PROBLEM DESCRIPTION: Please quote exactly the lines below from the line containing "Kontaktinformation (390, 2346)" to the line containing "Housegard (206, 898)", both lines included, and nothing else.

MATERIAL PROVIDED:
======
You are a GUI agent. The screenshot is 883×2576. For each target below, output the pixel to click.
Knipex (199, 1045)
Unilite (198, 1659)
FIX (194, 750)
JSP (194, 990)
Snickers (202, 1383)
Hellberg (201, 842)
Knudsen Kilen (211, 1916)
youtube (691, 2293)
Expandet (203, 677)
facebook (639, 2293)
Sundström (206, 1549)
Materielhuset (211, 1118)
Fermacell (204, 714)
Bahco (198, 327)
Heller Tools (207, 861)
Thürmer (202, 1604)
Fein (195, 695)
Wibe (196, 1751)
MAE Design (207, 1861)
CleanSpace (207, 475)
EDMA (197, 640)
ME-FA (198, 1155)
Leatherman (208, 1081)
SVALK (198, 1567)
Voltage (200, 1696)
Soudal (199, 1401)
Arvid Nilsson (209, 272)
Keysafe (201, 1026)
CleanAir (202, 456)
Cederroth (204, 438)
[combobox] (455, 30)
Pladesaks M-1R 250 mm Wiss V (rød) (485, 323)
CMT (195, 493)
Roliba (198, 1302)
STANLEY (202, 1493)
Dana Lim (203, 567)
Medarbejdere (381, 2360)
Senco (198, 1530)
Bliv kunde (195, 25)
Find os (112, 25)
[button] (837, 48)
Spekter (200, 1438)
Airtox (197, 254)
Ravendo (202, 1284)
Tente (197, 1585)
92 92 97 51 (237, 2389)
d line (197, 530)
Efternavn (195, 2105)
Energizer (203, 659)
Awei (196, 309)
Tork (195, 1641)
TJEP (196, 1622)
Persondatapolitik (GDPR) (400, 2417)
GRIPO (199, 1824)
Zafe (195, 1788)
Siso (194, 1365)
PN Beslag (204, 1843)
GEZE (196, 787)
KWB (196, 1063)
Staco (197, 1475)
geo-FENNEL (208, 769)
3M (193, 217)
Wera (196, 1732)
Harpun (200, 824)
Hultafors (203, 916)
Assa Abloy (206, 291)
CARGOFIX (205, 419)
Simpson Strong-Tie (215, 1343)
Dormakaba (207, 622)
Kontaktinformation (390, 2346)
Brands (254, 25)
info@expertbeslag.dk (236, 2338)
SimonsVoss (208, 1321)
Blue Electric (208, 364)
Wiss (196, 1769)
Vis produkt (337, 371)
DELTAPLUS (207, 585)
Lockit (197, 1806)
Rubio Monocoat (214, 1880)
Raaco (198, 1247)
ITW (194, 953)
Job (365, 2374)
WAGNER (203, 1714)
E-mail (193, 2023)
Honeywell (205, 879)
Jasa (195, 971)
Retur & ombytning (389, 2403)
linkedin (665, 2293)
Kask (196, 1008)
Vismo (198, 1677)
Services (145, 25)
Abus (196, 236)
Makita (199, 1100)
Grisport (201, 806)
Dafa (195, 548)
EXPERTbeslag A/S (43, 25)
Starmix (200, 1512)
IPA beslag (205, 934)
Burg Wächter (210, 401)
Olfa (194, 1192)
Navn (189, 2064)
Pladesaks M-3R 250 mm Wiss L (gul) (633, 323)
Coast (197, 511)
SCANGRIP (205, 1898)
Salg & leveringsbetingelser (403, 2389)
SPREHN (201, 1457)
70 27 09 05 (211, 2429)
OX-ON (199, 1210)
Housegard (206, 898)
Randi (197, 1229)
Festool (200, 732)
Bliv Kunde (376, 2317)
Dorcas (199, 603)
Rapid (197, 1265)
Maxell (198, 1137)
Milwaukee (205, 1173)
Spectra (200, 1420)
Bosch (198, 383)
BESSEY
======
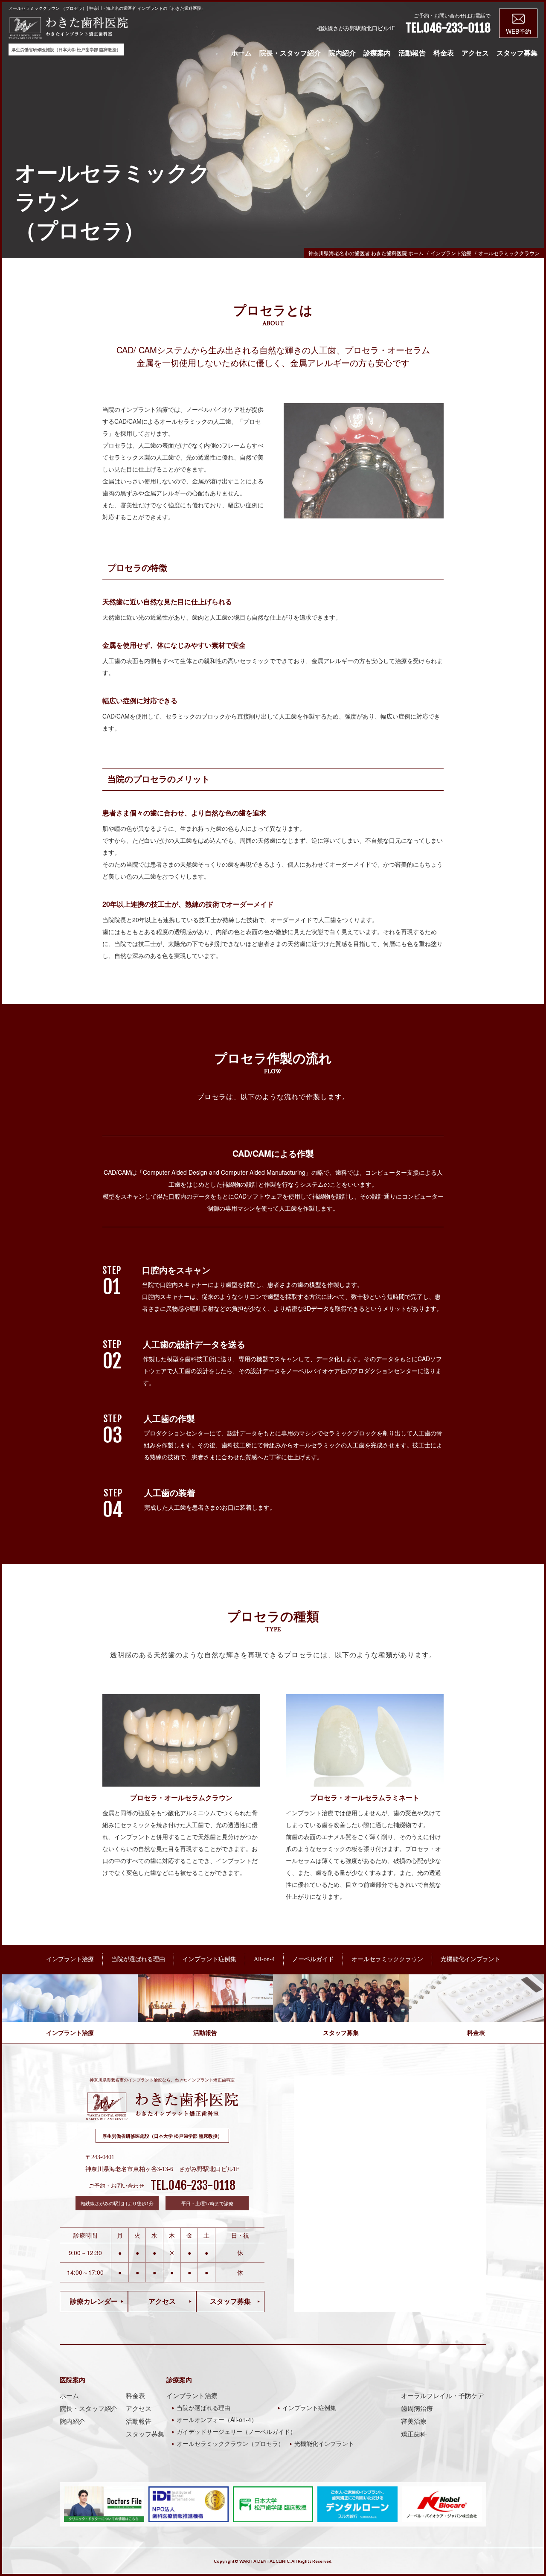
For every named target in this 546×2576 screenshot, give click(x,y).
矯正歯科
======
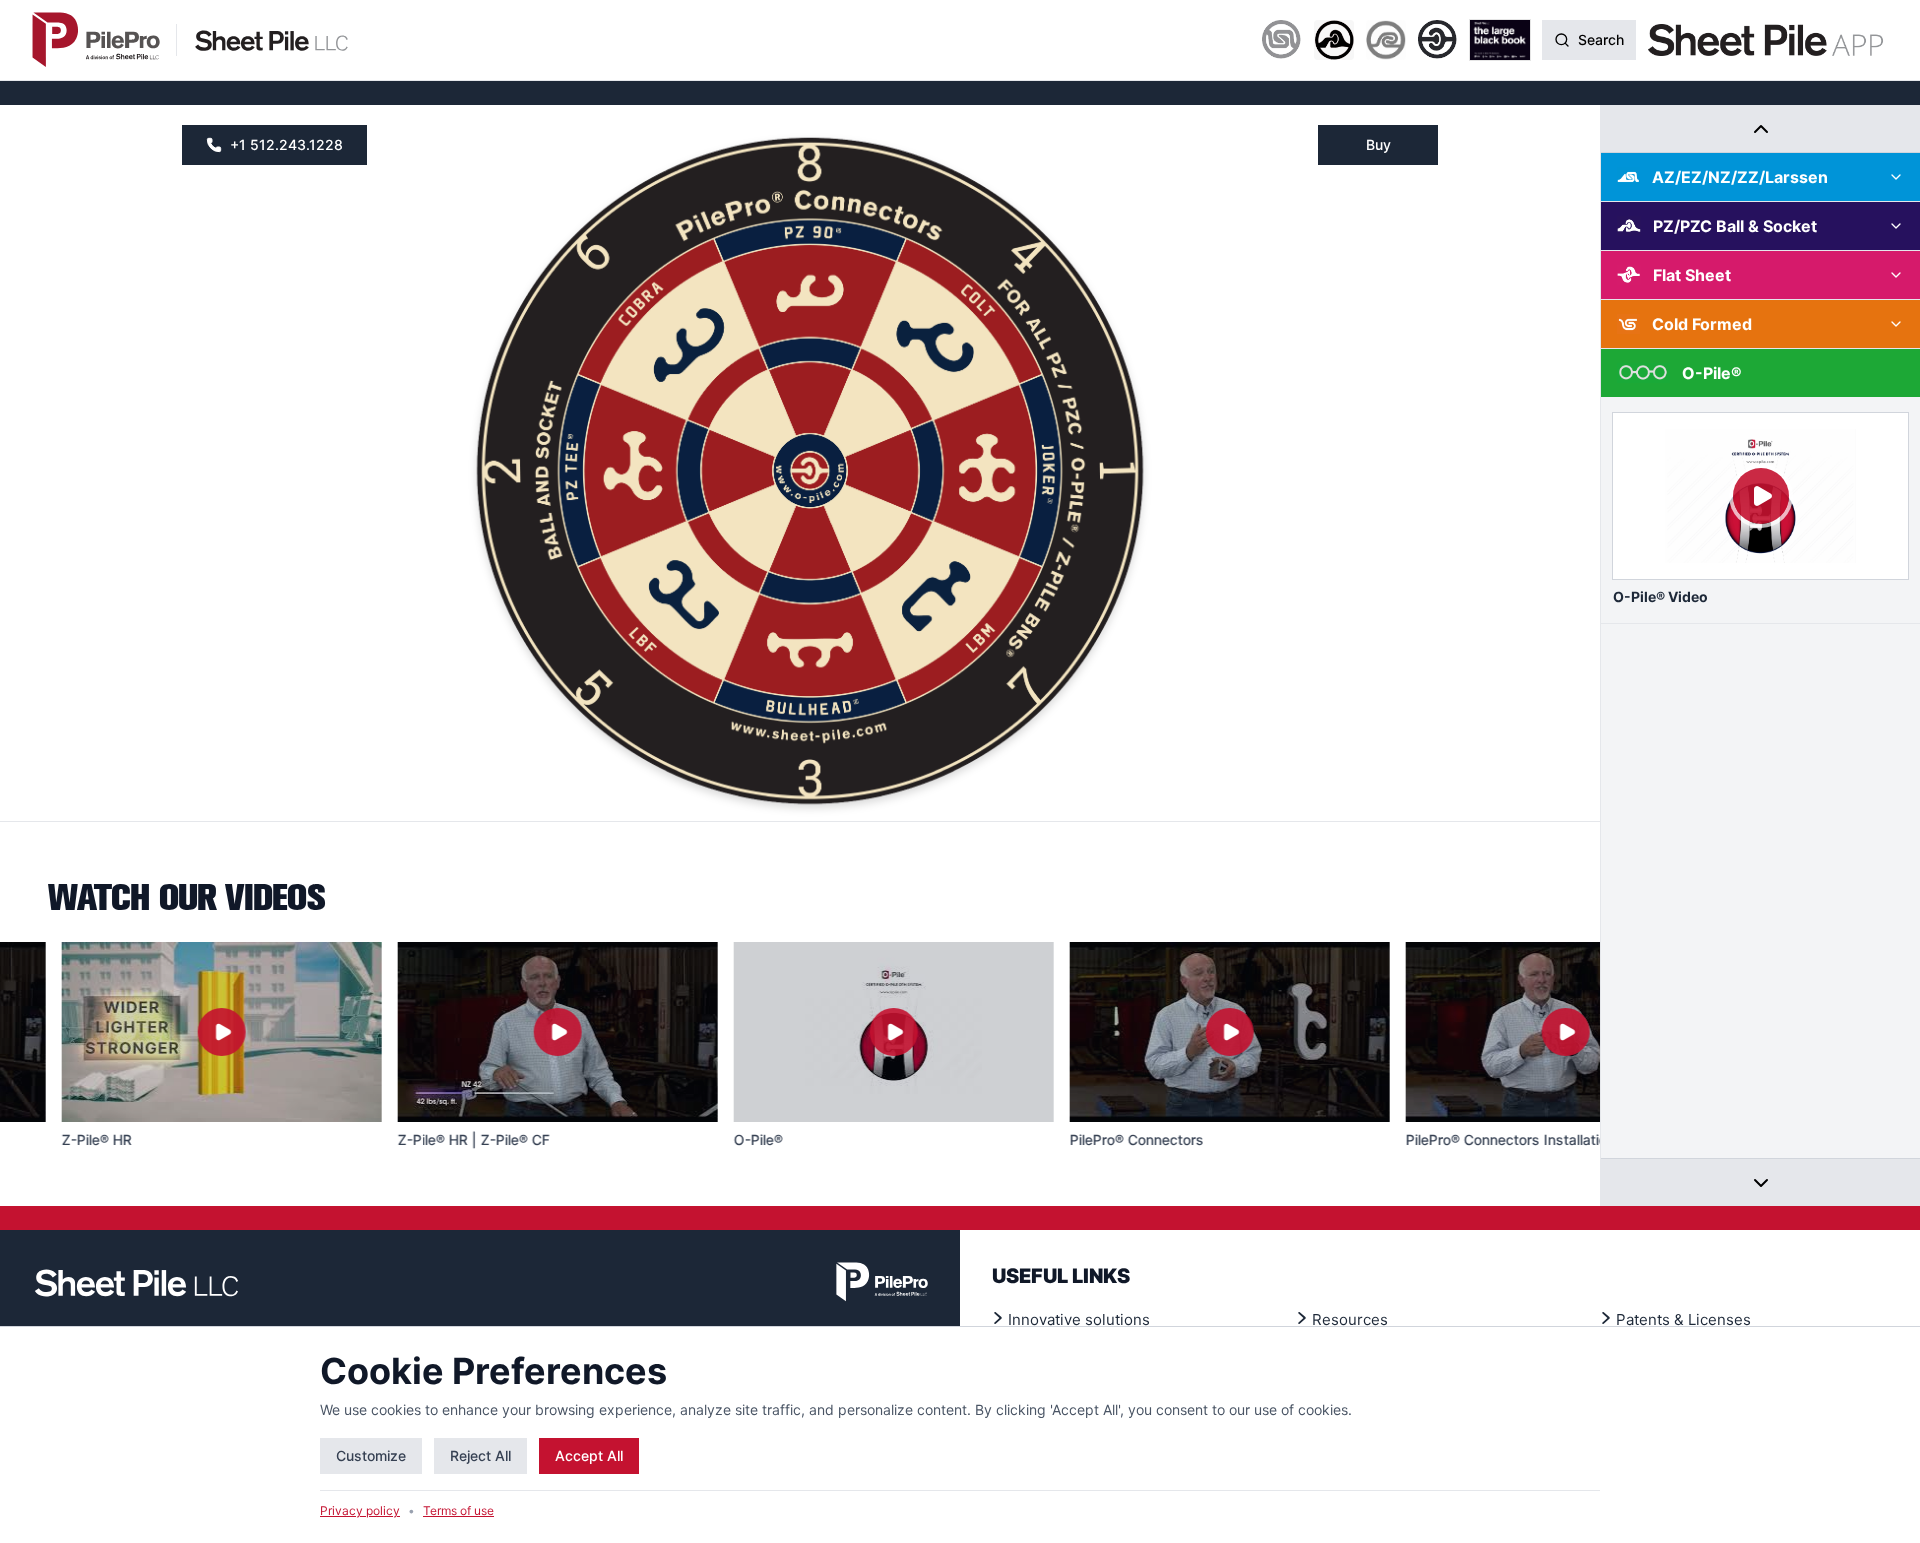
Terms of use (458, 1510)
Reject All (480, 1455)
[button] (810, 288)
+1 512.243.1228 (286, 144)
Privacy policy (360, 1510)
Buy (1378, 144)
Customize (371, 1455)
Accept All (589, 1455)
======
SOLUTION TO THIS TASK:
Kontaktinformation (390, 2346)
Brands (254, 25)
info@expertbeslag.dk (236, 2338)
SimonsVoss (208, 1321)
Blue Electric (208, 364)
Wiss (196, 1769)
Vis produkt (337, 371)
DELTAPLUS (207, 585)
Lockit (197, 1806)
Rubio Monocoat (214, 1880)
Raaco (198, 1247)
ITW (194, 953)
Job (365, 2374)
WAGNER (203, 1714)
E-mail (193, 2023)
Honeywell (205, 879)
Jasa (195, 971)
Retur & ombytning (389, 2403)
linkedin (665, 2293)
Kask (196, 1008)
Vismo (198, 1677)
Services (145, 25)
Abus (196, 236)
Makita (199, 1100)
Grisport (201, 806)
Dafa (195, 548)
EXPERTbeslag A/S (43, 25)
Starmix (200, 1512)
IPA beslag (205, 934)
Burg Wächter (210, 401)
Olfa (194, 1192)
Navn (189, 2064)
Pladesaks M-3R 250 mm Wiss L (gul) (633, 323)
Coast (197, 511)
SCANGRIP (205, 1898)
Salg & leveringsbetingelser (403, 2389)
SPREHN (201, 1457)
70 27 09 05 (211, 2429)
OX-ON (199, 1210)
Housegard (206, 898)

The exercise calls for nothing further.